Embrace a culture of openness

Companies need to be clear that dissent is okay among their ranks. Company cultures grounded in transparency and openness can hold up just fine to differences of opinion and, in fact, are much richer for it. Risk-taking and innovation don't happen when people are discouraged from questioning the norm. At my company, we answer anonymous questions, even contentious ones, at every all-hands meeting and firmly believe that a diversity of thoughts is necessary for a successful marketplace.

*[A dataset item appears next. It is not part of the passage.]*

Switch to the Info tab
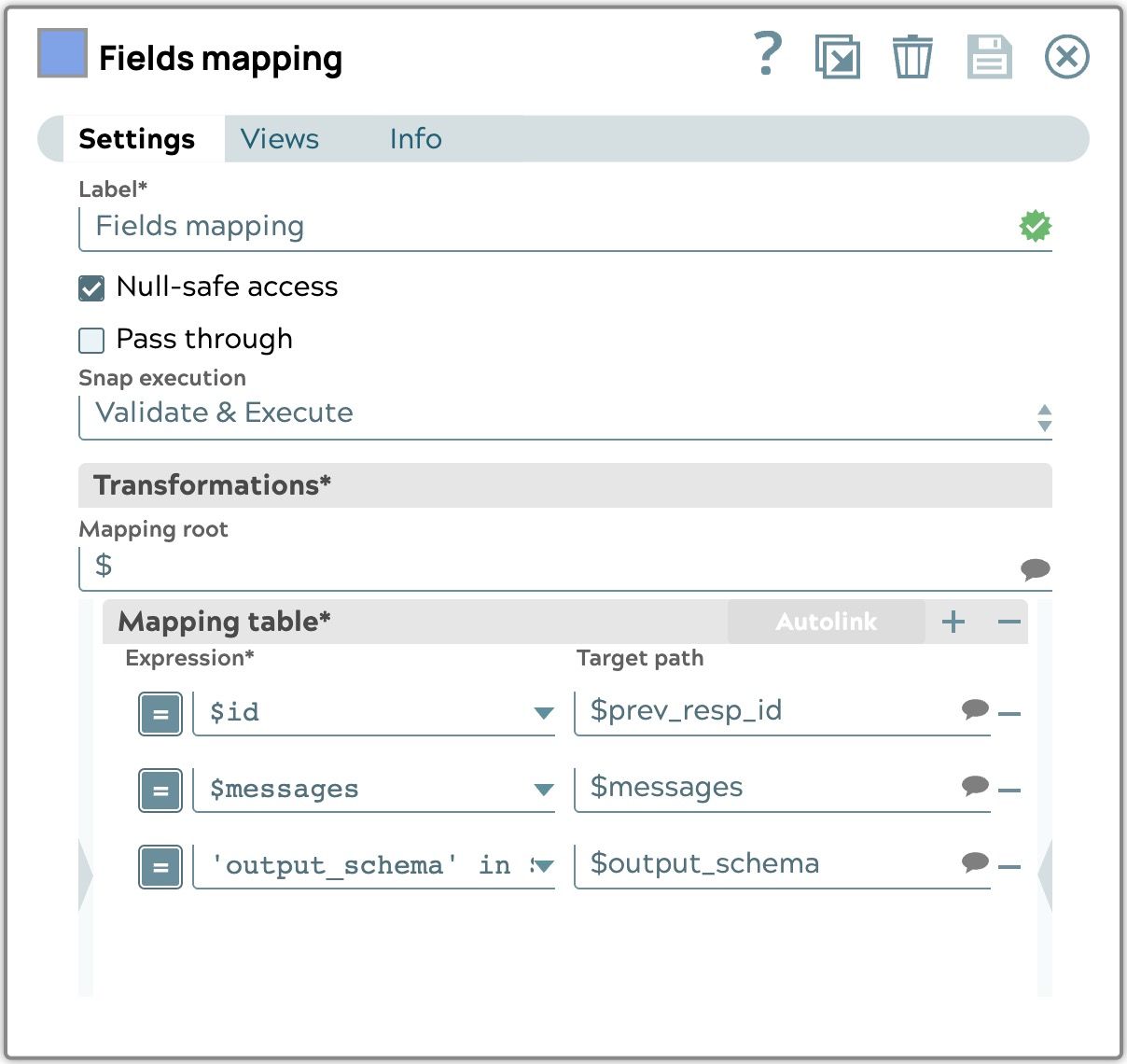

But strong cultures are also built on respect and civility, and leaders need to make it clear that, while dissent is welcome, it shouldn't be expressed in a hostile, aggressive manner. As a leader, you should be an active participant in these conversations, listening closely to what people have to say and maintaining a civil dialog.

Remember your position

CEOs need to model appropriate ways to voice dissent. That's partly why it was a big deal when a video surfaced of Uber CEO Travis Kalanick yelling at a driver for his company. Maybe the driver was angry and rude too, but Kalanick is the leader of a multibillion-dollar organization and it was unseemly for him to berate a subordinate.

When confronted with an angry employee, partner, or customer, leaders need to stop, listen, and think before reacting. They need to be prepared to respond to dissent by explaining why decisions were made and also demonstrate they understand why those decisions might meet with resistance. Rather than come up with answers in the heat of the moment, I work with my internal communications team to develop clear talking points before rolling out a new initiative that may spark disagreement.

Develop empathy

You'll never be able to learn from disagreements if you don't try to see the other side's perspective. In Kalanick's example, he comes across as making excuses and blaming the driver before, literally, slamming the door on him. This was a missed opportunity for Kalanick to show empathy.

As CEO, people will come to you with opinions, problems, and complaints. You won't always agree with them either, but you need to develop humility and empathy so you understand where they're coming from, at the very least. You should never become so removed from your employees' or customers' reality that you appear dismissive of them.

We can only be successful if our teams unite behind our ideas and decisions, and we can only do that if we put ourselves in other people's shoes and work hard to communicate the thinking behind our actions.

Indeed, great leadership depends on accepting differences of opinion with grace, finding common ground, and resolving conflicts fairly and respectfully.